# Module 1: Introduction to Scikit-Learn

## Section 2: Exploratory Data Analysis (EDA) and Data Preprocessing

### Part 1: Imputation using Mean, Median, or Most Frequent Values

In this section, we will explore techniques for handling missing data by imputing values using the mean, median, or most frequent values. Missing data can occur for various reasons, and imputation allows us to estimate or replace the missing values based on the available data. Let's get started!

### 1.1 Understanding Imputation Techniques

Imputation is the process of filling in missing data with estimated or substituted values. It is a common approach to handle missing values in a dataset. The choice of imputation technique depends on the nature of the data and the reasons for the missing values.

### 1.2 Imputation with Mean

Imputing missing values with the mean is a simple and commonly used technique. It replaces the missing values with the mean value of the available data for the respective feature. This method assumes that the missing values are missing at random and that the mean value is representative of the feature's distribution.

Scikit-Learn provides the SimpleImputer class to perform mean imputation. Here's an example of how to use it:

```python
from sklearn.impute import SimpleImputer

# Create an instance of the SimpleImputer with the strategy set to 'mean'
imputer = SimpleImputer(strategy='mean')

# Fit and transform the numerical feature(s)
imputed_features = imputer.fit_transform(numerical_features)
```

### 1.3 Imputation with Median

Imputing missing values with the median is another technique commonly used when dealing with outliers or skewed distributions. It replaces the missing values with the median value of the available data for the respective feature. This method is less sensitive to extreme values compared to mean imputation.

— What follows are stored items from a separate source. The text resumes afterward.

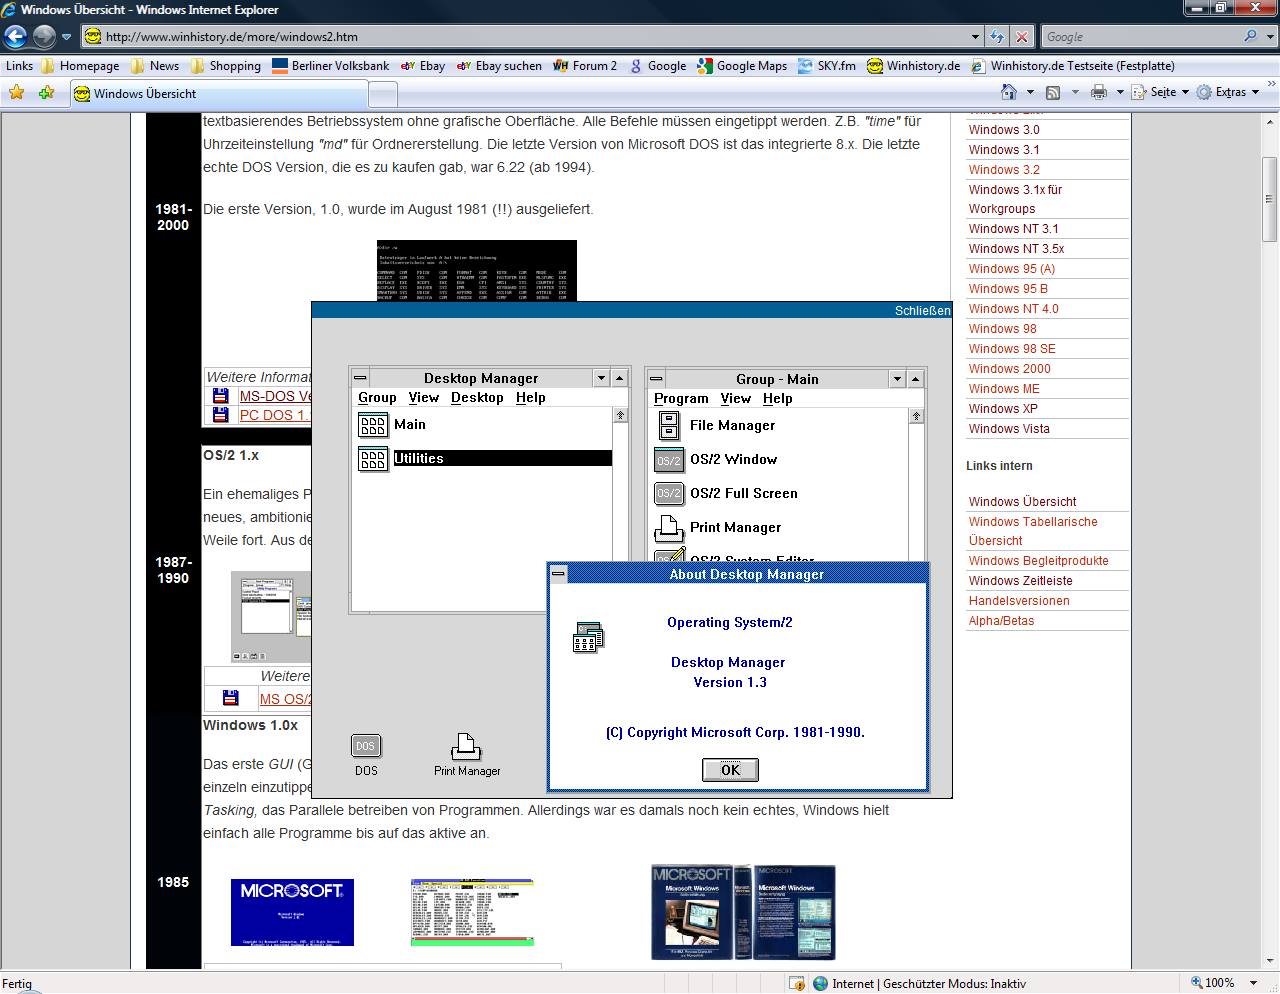Click the printer icon in command bar
Screen dimensions: 1280x994
click(1099, 92)
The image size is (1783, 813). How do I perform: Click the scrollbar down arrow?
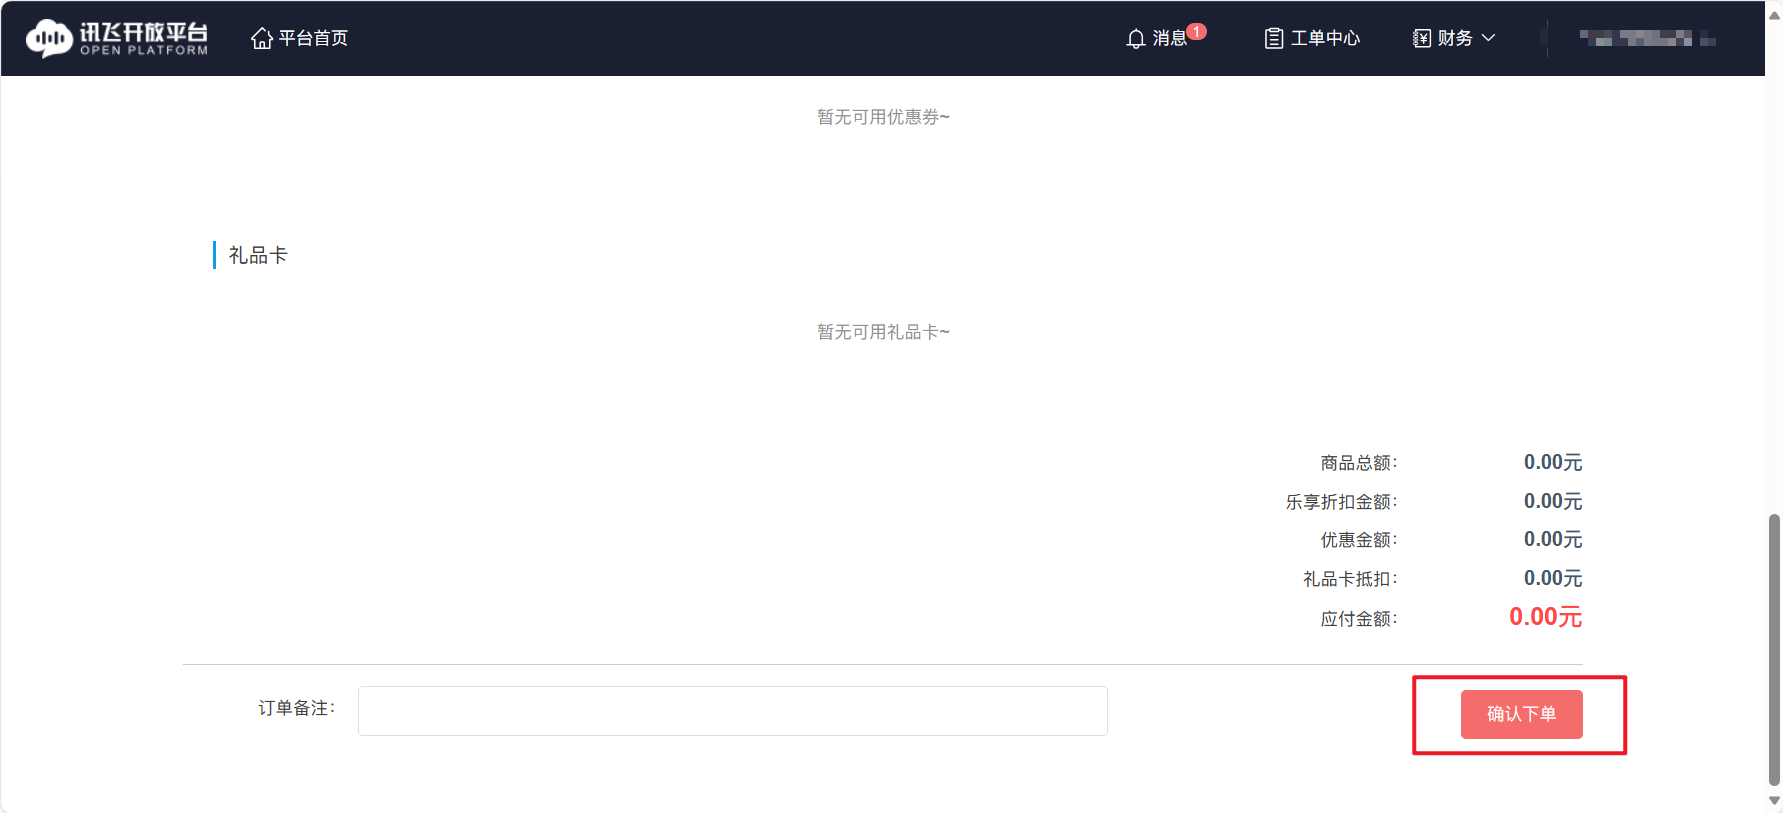1774,800
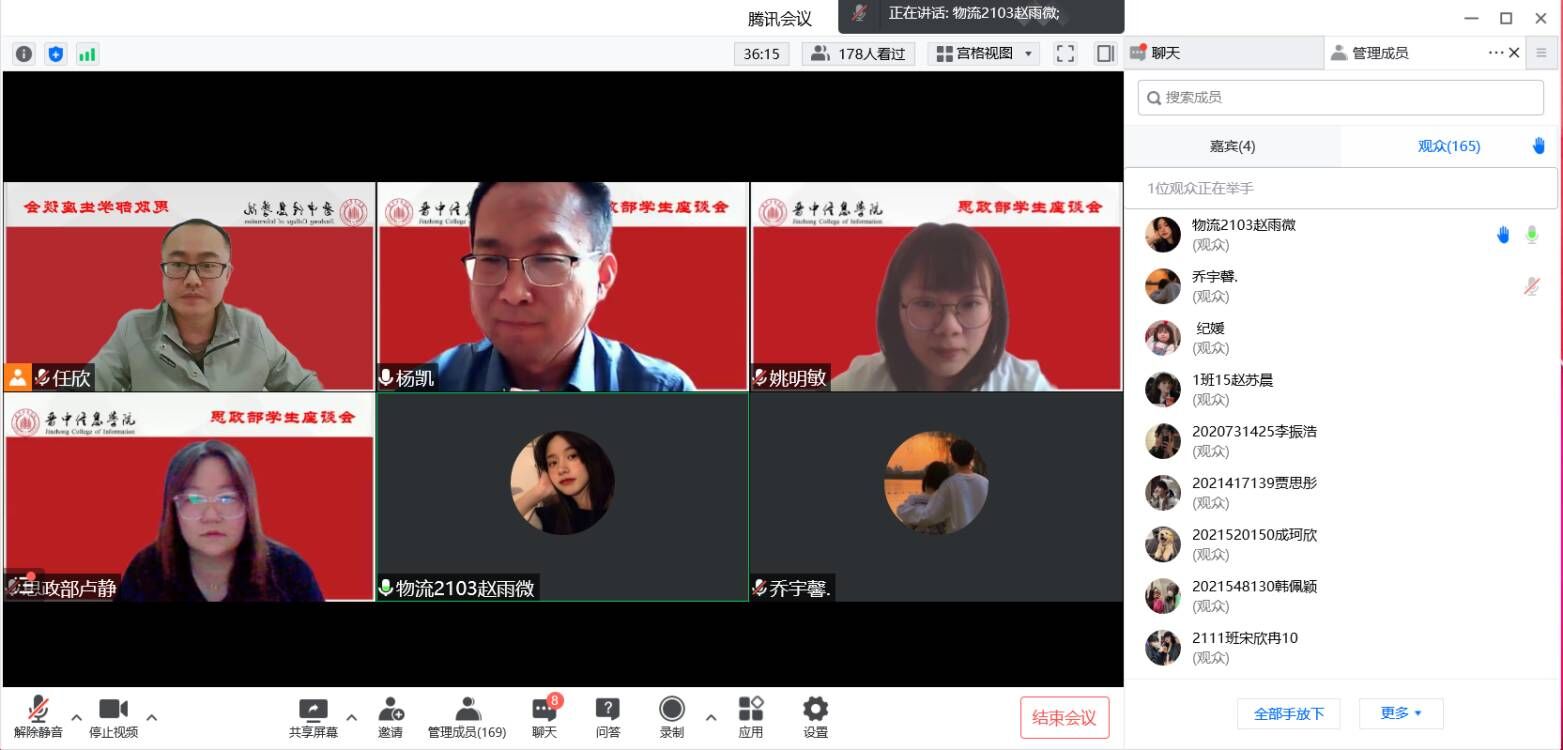The height and width of the screenshot is (750, 1563).
Task: Open the 宫格视图 layout dropdown
Action: [x=983, y=54]
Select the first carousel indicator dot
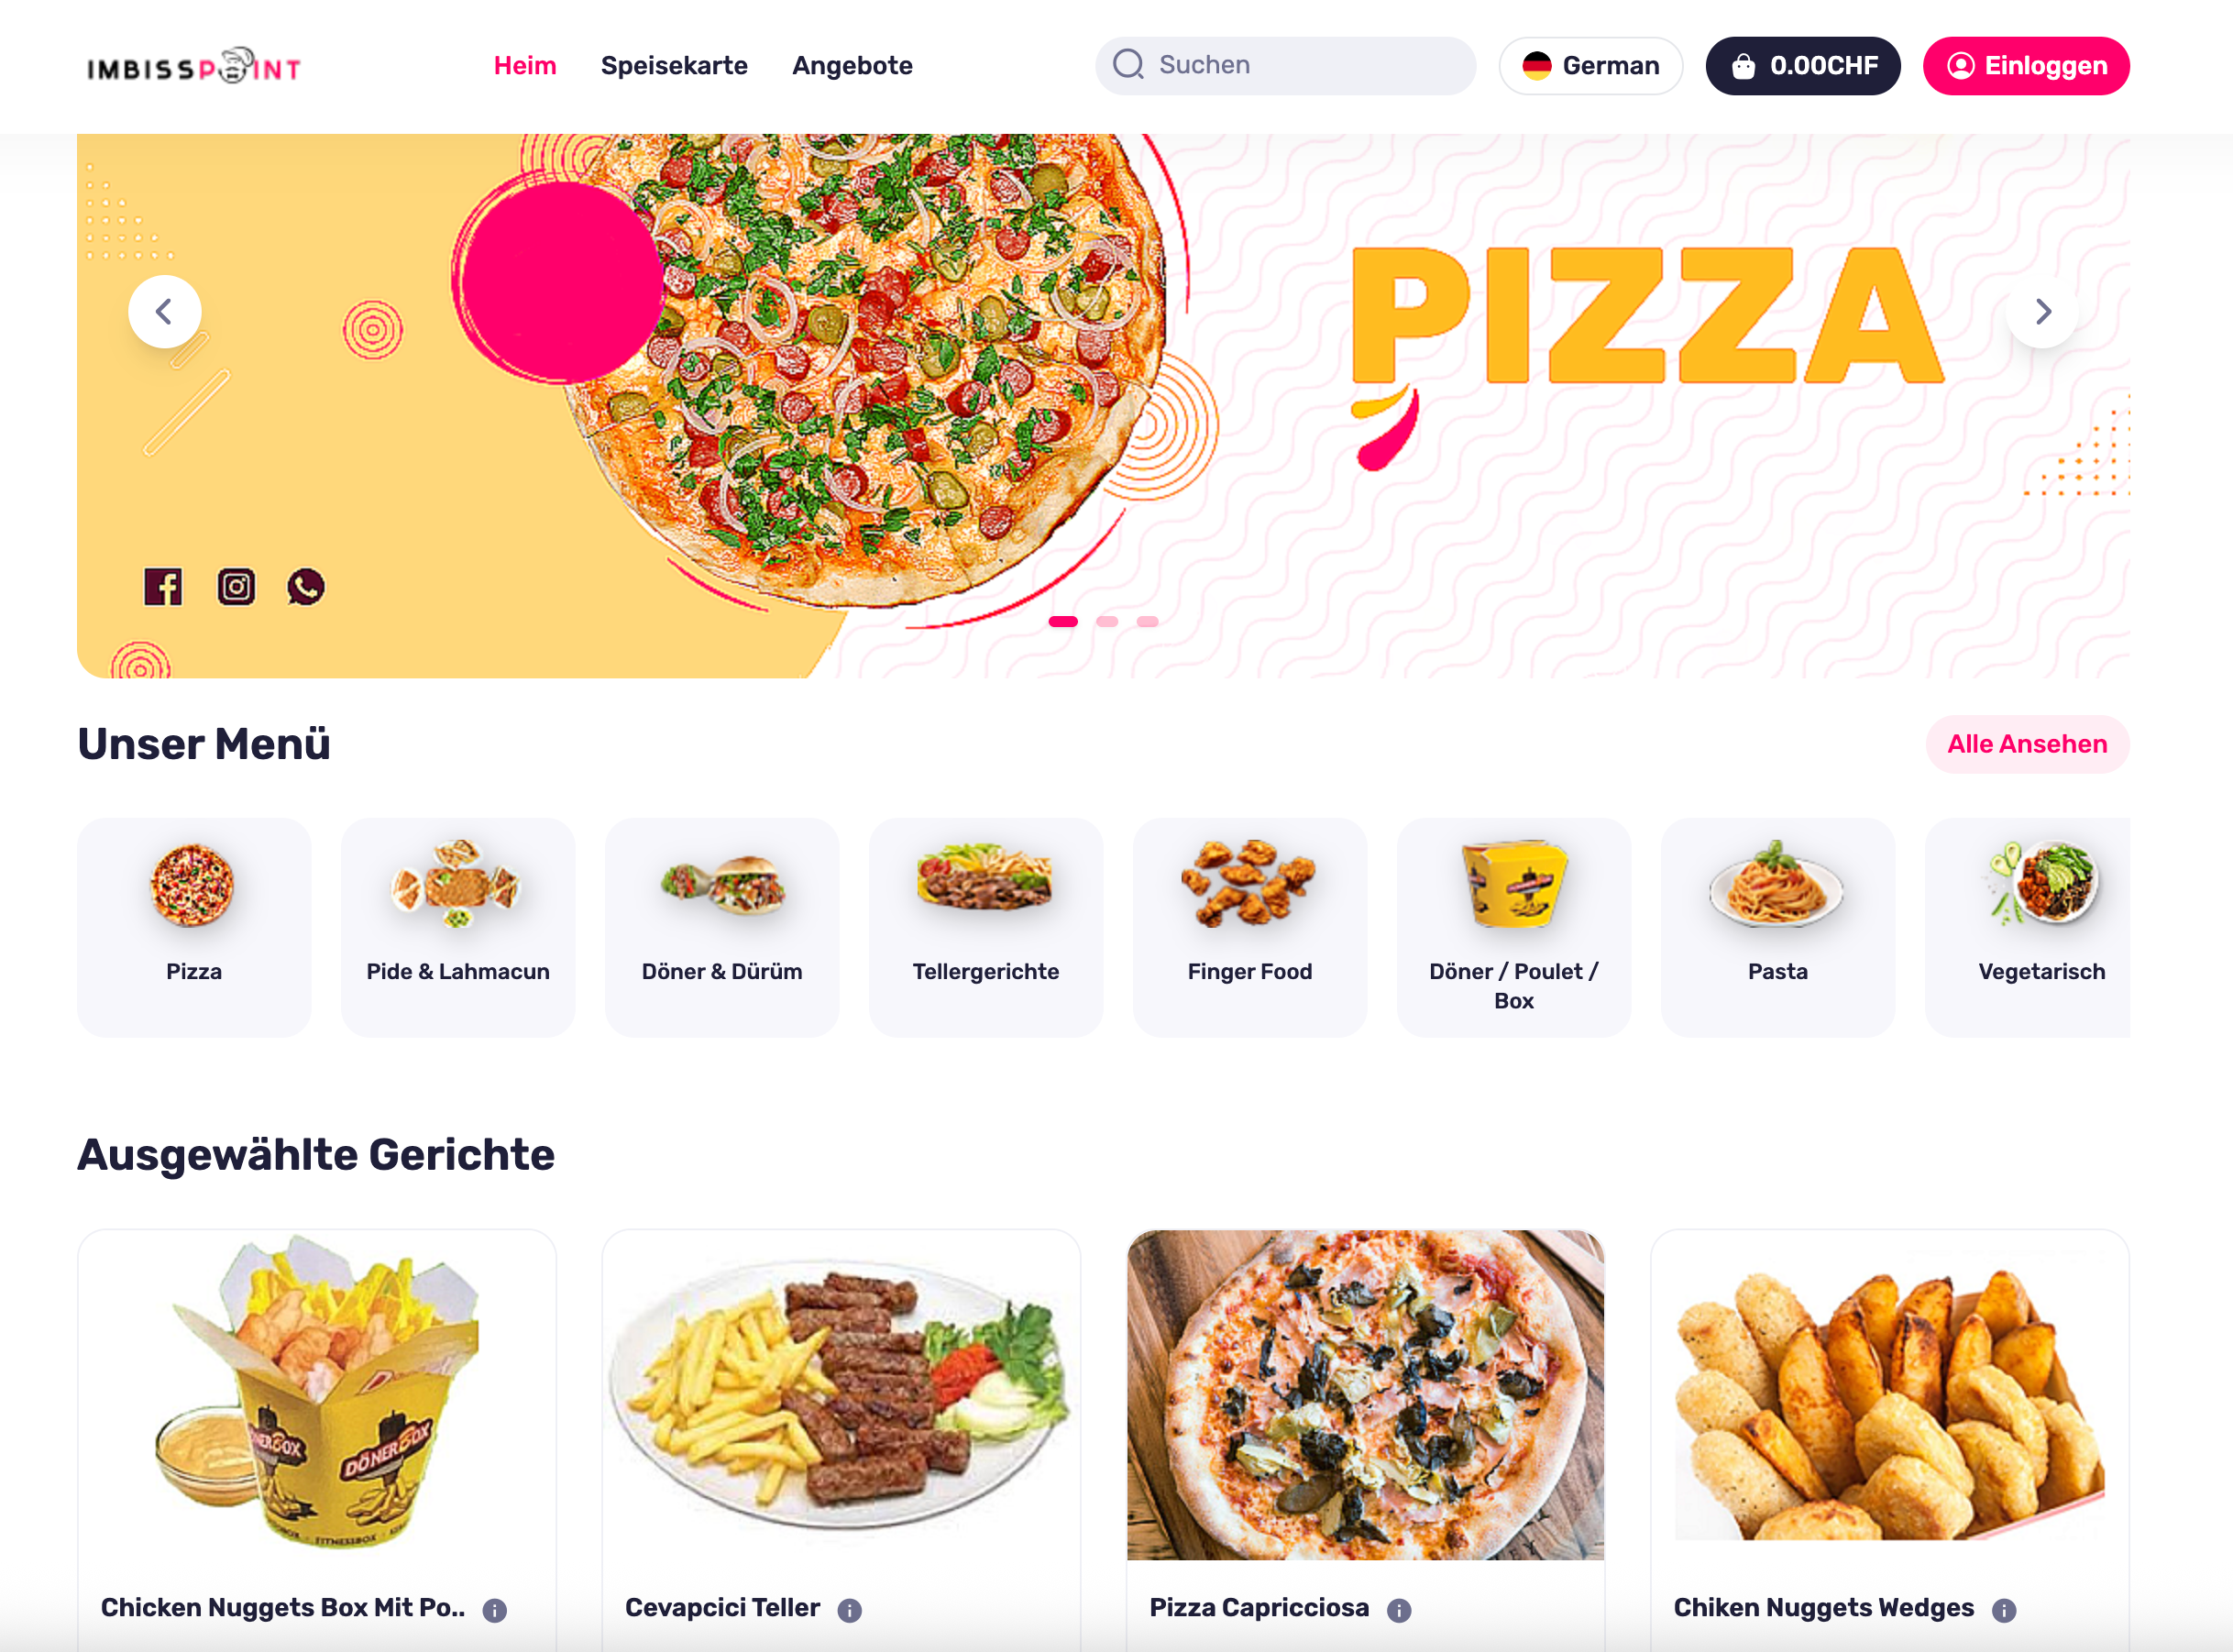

Scikit-Learn's SimpleImputer class can also be used for median imputation. Here's an example:

```python
from sklearn.impute import SimpleImputer

# Create an instance of the SimpleImputer with the strategy set to 'median'
imputer = SimpleImputer(strategy='median')

# Fit and transform the numerical feature(s)
imputed_features = imputer.fit_transform(numerical_features)
```

### 1.4 Imputation with Most Frequent Values

Imputing missing values with the most frequent values is suitable for categorical or discrete features. It replaces the missing values with the most frequent value (mode) of the available data for the respective feature. This method assumes that the missing values are most likely to have the same value as the majority of the observations.

Scikit-Learn's SimpleImputer class can handle categorical variables for mode imputation. Here's an example:

```python
from sklearn.impute import SimpleImputer

# Create an instance of the SimpleImputer with the strategy set to 'most_frequent'
imputer = SimpleImputer(strategy='most_frequent')

# Fit and transform the categorical feature(s)
imputed_features = imputer.fit_transform(categorical_features)
```

### 1.5 Dealing with Multiple Features

If your dataset has multiple features with missing values, you can apply imputation to each feature independently or simultaneously. Scikit-Learn's SimpleImputer supports multiple features, and you can transform them together in a single step.

### 1.6 Summary

Imputation is a crucial step in handling missing data. Depending on the nature of the data and the reasons for missing values, we can use imputation techniques such as mean, median, or most frequent value imputation. Scikit-Learn's SimpleImputer class provides a convenient way to perform imputation in both numerical and categorical features.

In the next part, we will explore feature scaling techniques to standardize the scale of numerical features.

Feel free to practice imputation using mean, median, or most frequent values on your own datasets. Adapt the strategies based on the specific characteristics of your data and the nature of the missing values.